Can you return every one of the rows below, word for word and unchanged?

++++

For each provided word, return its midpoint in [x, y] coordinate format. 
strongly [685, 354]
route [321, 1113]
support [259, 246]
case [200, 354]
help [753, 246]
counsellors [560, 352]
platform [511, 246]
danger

++++

Expected answer —
For each provided word, return its midpoint in [x, y] coordinate format. 
strongly [685, 354]
route [321, 1113]
support [259, 246]
case [200, 354]
help [753, 246]
counsellors [560, 352]
platform [511, 246]
danger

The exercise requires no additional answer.